▸ Source text
--------------------
Showing posts with label robots file. Show all posts
Showing posts with label robots file. Show all posts

Tuesday, February 22, 2011

Robots File

Hello!

A friend of mine brought up robot files in a discussion, so I decided to write about that topic here. I'll provide a definition, display a sample, list some benefits as well as some problems of the robots file. Sources will be cited below.

Definition:
Essentially, in order to prevent web crawlers from crawling certain parts of a website, the administrator can write a "robots.txt" file formatted under guidelines found in the "Robots Exclusion Protocol." With the robots file, one can specify which files certain web crawlers should be unable to access. The benefits of this type of control will be outlined in the section below, "Benefits."

Sample:
1. User-agent: GoogleBot
2. Disallow: /cgi-bin/
3. Disallow: /temp/
If a web crawler comes across this file, it would read the user-agent line and check - via a substring test - whether that line applies to the crawler. If the crawler is mentioned in the user-agent line, it knows not to access whatever files or directories are found in the disallow statements.
General Structure:
1. User-agent: [Crawler name; asterisk means all crawlers]
2. Disallow: [Directory or Filename]

(NOTE: One file or directory per "Disallow" statement.)
--------------------
▸ Goals
[1] According to the post on the robots file, why would an administrator write a "robots.txt" file? Answer in one to three sentences.
[2] Duplicate verbatim the lines of the rows, starting with the line that contains "Where should I click to: Click the C1" and going on through the line that contains "Select the Results".
The post on the robots file and the rows are separate material.
--------------------
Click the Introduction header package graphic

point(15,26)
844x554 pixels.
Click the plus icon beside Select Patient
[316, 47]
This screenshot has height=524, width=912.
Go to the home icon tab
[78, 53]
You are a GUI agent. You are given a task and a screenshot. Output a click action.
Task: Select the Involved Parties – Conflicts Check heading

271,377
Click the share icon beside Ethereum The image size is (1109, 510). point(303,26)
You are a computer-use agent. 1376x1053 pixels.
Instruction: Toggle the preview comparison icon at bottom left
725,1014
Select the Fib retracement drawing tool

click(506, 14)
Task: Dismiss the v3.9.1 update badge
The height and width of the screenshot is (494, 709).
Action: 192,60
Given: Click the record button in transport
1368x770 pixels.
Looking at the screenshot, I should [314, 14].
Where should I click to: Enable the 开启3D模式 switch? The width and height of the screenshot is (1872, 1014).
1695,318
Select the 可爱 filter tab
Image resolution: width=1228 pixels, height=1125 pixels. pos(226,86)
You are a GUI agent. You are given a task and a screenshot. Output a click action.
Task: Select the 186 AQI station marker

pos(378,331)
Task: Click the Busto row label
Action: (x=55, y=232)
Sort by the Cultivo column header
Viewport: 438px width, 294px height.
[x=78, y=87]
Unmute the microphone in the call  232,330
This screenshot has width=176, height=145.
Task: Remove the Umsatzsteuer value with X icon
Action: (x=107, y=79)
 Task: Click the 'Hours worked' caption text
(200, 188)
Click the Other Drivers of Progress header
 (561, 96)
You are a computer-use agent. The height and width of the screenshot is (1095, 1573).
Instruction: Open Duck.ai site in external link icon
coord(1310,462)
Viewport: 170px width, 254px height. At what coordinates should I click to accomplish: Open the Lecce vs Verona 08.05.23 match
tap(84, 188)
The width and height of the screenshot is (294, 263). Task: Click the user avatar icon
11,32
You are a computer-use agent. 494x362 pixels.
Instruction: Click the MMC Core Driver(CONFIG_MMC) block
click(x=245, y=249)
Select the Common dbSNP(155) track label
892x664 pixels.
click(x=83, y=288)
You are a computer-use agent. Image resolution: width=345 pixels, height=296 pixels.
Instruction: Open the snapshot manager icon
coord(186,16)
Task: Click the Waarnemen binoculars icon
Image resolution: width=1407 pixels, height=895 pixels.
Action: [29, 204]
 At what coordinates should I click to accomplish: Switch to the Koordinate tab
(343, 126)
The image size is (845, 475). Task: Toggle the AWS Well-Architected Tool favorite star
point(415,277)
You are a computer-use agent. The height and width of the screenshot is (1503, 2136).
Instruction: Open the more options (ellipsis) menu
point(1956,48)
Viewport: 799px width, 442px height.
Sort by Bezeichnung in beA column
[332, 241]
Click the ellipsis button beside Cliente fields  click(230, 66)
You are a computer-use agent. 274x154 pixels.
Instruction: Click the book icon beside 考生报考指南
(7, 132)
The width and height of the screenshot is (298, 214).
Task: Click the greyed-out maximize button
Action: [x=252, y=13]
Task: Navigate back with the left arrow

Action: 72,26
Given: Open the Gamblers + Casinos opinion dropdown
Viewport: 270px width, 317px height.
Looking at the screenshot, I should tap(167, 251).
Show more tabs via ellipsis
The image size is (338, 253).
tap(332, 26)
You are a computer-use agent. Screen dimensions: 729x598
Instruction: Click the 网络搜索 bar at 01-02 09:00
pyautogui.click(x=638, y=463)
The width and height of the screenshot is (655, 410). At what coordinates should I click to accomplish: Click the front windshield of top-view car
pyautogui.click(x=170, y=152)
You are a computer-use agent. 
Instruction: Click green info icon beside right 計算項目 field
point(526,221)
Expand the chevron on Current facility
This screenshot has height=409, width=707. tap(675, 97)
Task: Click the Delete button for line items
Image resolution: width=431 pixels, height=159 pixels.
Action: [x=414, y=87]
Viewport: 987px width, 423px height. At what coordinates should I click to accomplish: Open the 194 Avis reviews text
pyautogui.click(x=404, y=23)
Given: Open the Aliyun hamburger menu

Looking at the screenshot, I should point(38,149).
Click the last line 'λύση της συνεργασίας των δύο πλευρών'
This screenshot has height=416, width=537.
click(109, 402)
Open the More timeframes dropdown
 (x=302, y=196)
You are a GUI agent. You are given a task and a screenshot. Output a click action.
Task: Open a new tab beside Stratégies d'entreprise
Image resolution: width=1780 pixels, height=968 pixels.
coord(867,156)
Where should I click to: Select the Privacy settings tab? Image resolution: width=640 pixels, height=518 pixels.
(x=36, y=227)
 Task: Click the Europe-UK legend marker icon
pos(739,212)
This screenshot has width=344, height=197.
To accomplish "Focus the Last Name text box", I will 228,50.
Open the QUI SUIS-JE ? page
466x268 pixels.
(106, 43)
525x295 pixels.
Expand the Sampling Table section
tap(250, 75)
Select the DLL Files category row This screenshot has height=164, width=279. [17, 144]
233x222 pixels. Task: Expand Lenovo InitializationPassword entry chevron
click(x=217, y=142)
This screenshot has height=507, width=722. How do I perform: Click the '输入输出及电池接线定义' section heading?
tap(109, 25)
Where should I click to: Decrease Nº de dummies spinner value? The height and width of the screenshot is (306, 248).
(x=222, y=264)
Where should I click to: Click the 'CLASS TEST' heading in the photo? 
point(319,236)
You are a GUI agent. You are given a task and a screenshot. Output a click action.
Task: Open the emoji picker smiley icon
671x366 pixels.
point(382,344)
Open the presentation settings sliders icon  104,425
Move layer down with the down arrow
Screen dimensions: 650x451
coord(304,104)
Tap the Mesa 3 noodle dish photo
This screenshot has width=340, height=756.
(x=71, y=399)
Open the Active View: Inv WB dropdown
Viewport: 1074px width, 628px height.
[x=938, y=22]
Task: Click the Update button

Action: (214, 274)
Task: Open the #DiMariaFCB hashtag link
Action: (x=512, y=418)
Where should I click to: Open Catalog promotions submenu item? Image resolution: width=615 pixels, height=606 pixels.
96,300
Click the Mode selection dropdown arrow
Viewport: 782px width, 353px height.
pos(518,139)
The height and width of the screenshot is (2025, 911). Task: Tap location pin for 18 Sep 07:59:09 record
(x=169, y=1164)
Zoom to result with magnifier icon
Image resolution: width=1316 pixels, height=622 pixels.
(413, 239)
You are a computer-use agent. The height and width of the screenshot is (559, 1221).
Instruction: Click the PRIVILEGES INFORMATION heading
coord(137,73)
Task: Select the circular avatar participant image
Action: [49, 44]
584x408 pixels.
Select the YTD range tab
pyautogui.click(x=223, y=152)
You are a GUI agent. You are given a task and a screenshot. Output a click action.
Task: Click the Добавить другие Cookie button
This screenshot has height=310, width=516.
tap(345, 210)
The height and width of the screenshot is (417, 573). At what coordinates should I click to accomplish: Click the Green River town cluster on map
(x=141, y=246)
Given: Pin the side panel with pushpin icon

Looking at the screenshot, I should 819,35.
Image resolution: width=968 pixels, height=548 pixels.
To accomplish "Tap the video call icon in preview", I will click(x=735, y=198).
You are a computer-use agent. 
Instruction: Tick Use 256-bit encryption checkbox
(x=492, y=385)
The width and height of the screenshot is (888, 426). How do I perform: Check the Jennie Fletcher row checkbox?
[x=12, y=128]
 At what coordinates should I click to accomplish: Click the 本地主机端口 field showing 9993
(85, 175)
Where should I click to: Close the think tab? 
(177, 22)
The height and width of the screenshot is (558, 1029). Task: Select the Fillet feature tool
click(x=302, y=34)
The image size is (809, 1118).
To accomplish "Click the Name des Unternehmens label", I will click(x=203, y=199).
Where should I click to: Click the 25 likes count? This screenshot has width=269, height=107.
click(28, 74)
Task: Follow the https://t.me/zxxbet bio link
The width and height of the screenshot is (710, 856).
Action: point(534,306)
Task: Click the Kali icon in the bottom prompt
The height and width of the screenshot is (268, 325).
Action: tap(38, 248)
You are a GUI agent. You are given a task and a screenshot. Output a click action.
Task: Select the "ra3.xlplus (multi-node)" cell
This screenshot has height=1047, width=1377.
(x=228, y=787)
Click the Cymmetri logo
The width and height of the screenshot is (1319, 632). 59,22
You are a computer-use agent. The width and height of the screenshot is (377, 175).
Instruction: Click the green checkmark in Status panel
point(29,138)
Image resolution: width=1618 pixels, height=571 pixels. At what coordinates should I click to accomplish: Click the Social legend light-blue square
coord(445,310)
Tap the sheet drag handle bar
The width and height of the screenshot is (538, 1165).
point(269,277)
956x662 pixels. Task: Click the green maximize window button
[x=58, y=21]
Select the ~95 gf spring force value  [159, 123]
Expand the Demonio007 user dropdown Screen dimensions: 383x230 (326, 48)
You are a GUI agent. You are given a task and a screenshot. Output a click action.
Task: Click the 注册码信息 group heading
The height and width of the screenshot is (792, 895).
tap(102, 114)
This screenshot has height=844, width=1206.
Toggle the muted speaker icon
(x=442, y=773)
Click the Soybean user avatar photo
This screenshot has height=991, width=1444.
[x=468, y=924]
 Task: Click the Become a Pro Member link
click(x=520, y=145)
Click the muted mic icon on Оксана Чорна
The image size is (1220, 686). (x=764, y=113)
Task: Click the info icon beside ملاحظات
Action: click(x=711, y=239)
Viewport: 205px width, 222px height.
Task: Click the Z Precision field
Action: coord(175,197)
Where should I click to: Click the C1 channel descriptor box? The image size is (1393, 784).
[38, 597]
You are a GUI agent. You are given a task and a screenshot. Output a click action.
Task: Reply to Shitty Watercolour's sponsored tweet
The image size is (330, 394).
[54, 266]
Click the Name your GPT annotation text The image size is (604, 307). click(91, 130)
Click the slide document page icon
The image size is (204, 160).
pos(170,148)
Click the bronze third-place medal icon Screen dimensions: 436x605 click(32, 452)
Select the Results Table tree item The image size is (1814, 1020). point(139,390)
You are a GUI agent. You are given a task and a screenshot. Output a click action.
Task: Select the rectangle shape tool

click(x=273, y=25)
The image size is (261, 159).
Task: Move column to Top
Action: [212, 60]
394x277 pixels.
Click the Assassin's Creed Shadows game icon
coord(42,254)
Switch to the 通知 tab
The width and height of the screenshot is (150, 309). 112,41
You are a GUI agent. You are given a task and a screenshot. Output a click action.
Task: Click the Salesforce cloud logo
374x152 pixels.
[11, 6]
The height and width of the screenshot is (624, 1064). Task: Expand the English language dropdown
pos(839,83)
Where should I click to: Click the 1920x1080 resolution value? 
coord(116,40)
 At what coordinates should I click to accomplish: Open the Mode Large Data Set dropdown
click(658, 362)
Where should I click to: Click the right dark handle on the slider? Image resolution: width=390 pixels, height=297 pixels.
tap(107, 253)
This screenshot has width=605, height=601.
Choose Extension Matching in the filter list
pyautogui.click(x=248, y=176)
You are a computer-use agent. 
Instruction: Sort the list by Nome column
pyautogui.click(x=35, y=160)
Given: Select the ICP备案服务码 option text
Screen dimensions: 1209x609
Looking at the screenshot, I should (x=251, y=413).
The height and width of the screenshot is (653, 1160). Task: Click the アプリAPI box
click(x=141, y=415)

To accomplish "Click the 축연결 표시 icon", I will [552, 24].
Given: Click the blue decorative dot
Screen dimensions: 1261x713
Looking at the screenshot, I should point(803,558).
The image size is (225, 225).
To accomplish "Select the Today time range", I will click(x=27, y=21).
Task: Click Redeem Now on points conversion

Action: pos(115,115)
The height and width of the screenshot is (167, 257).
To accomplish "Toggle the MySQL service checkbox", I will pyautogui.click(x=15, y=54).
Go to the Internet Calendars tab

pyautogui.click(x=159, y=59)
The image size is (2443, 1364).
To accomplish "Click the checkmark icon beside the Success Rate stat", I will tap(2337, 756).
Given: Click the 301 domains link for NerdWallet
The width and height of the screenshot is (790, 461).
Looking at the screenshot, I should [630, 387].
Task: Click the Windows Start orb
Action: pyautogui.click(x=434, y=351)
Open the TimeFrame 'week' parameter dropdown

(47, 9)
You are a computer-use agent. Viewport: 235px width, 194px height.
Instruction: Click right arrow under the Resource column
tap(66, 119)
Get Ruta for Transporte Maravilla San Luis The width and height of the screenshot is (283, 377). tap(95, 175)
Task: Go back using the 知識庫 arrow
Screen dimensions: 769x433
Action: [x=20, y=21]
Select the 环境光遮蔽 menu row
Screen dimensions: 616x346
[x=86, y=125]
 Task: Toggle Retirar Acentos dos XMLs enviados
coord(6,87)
--------------------
▸ The responses
[1] An administrator writes a "robots.txt" file to prevent web crawlers from crawling certain parts of a website. Formatted under the guidelines of the Robots Exclusion Protocol, the file specifies which files certain web crawlers should be unable to access.

[2]
Where should I click to: Click the C1 channel descriptor box? The image size is (1393, 784).
[38, 597]
You are a GUI agent. You are given a task and a screenshot. Output a click action.
Task: Reply to Shitty Watercolour's sponsored tweet
The image size is (330, 394).
[54, 266]
Click the Name your GPT annotation text The image size is (604, 307). click(91, 130)
Click the slide document page icon
The image size is (204, 160).
pos(170,148)
Click the bronze third-place medal icon Screen dimensions: 436x605 click(32, 452)
Select the Results Table tree item The image size is (1814, 1020). point(139,390)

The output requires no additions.